Em um discurso bastante otimista sobre a trajetória recente da inflação, o diretor de Política Monetária do Banco Central, Luiz Augusto Candiota, disse que, apesar de alguns repiques no mês de março, os dados de abril para cá indicam um declínio consistente da inflação.

– Os resultados da política monetária apertada começam a aparecer – afirmou Candiota, durante seminário promovido pela Bolsa Mercantil e Futuros (BM&F), em São Paulo.

Segundo o diretor, mantido esse processo poderá ser dado um “ponto final” à inércia inflacionária, um “fantasma” decorrente da contaminação dos preços comercializáveis e posteriormente não comercializáveis, resultado da forte desvalorização cambial no segundo semestre do ano passado. Candiota destacou que não apenas o IPCA, mas também os demais índices, vêm registrando uma queda consistente de um mês para cá, o que também está ocorrendo na expectativa dos agentes financeiros sobre o futuro da inflação, tanto mensais quanto na projeção para os próximos 12 meses.

– É uma notícia positiva que nos alegra e nos deixa certos da direção correta da política monetária – afirmou Candiota, sublinhando que esse efeito sobre os preços começa a trazer a trajetória da inflação para aquela definida pela sociedade no regime de metas.

Após o discurso, questionado sobre as declarações positivas em relação à inércia inflacionária, Candiota negou-se a afirmar que se trata de uma batalha vencida. Manteve, no entanto, o tom otimista ao responder que, depois de um forte efeito inercial sobre a inflação, a política monetária começa a apresentar efeitos positivos nessa direção.

– É uma batalha longa e difícil, e temos que encerrá-la com toda a responsabilidade.

Segundo o diretor de Política Monetária do BC, diversos setores elevaram seus preços, mesmo com os sinais de uma demanda fraca e uma política monetária comprometida.
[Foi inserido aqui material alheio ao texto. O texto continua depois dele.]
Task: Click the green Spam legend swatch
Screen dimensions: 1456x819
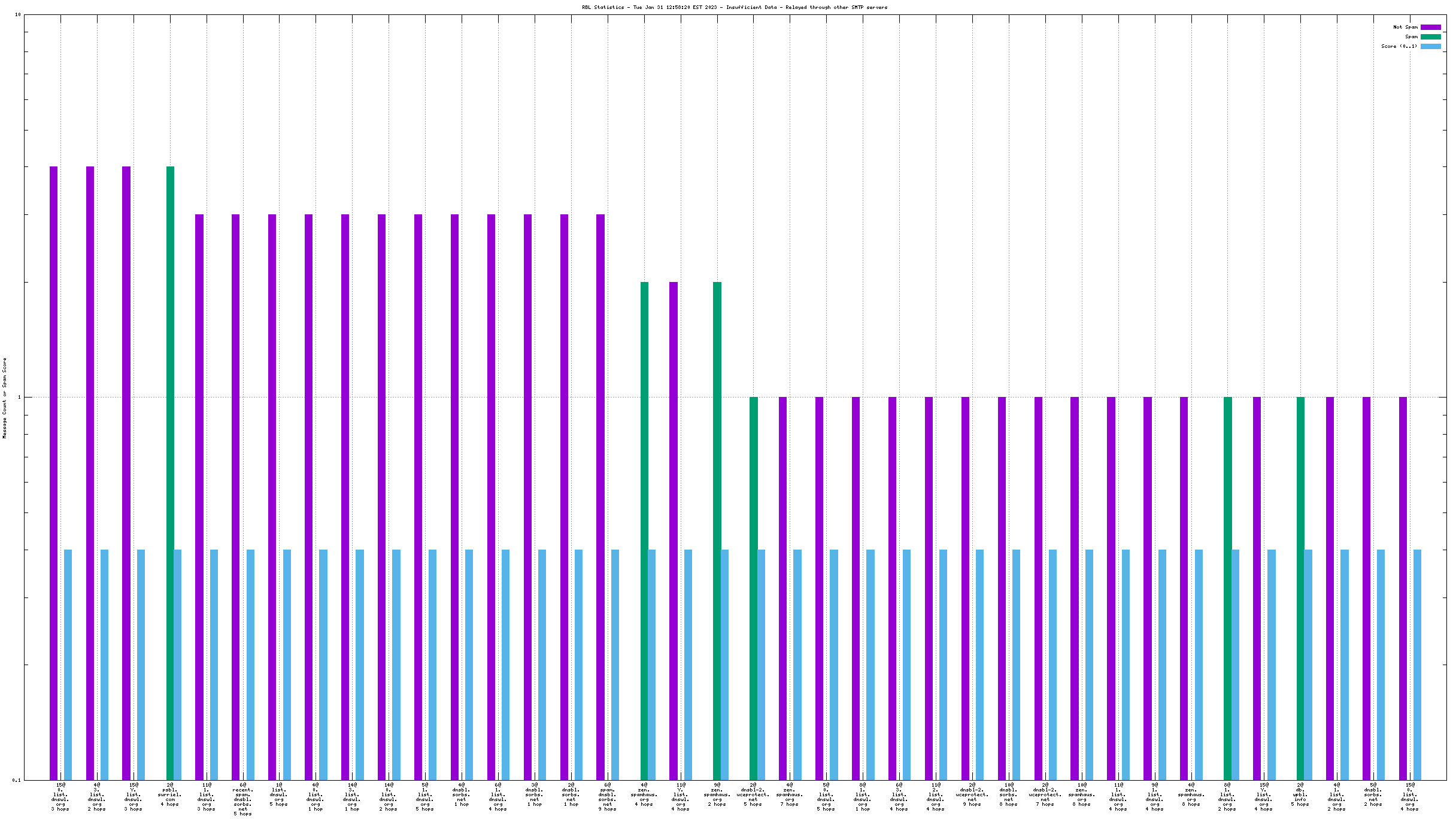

O efeito disso, segundo Candiota, é que hoje muitos desses setores deparam-se com elevados níveis de estoque.

A partir daí, teriam dois caminhos: ou acreditam em um Banco Central mais leniente e incrementam ainda mais esses repasses, perpetuando a inércia inflacionária, ou enfrentam um nível de custo de carregamento desses estoques, aliado a um nível de demanda em que observam não ser mais possível aumentar os preços.

– É este segundo ponto que temos constatado mais recentemente – explicou o diretor do BC.

Fantasma – Candiota disse que vê a utilização do compulsório como um instrumento de política monetária ao lado dos juros, mas se negou a responder se esta seria ou não uma opção nas próximas decisões do Copom. Sobre os efeitos danosos para a atividade econômica decorrentes dessa política monetária apertada, que já começa a despertar alguma preocupação nos investidores, Candiota respondeu que a atitude do BC é clara nesse sentido e essa política evitou que o País entrasse em recessão.

– O PIB terá crescimento em 2003 – enfatizou o diretor, citando o risco da inflação como “um fantasma que ronda a economia brasileira”.

Segundo Candiota, o Banco Central tem visto uma demanda crescente pelos títulos da dívida externa brasileira no mercado internacional.

– Importante observar que não só a boa conjuntura internacional, com bastante liquidez, mas também a consolidação dos compromissos macroeconômicos do governo, tem levado a isso – afirmou o diretor.

Na avaliação do diretor do BC, isso traz algum conforto, pois os mercados internacionais começam novamente a perceber o Brasil como uma opção de investimento em um ambiente de política econômica consistente, no médio e longo prazos.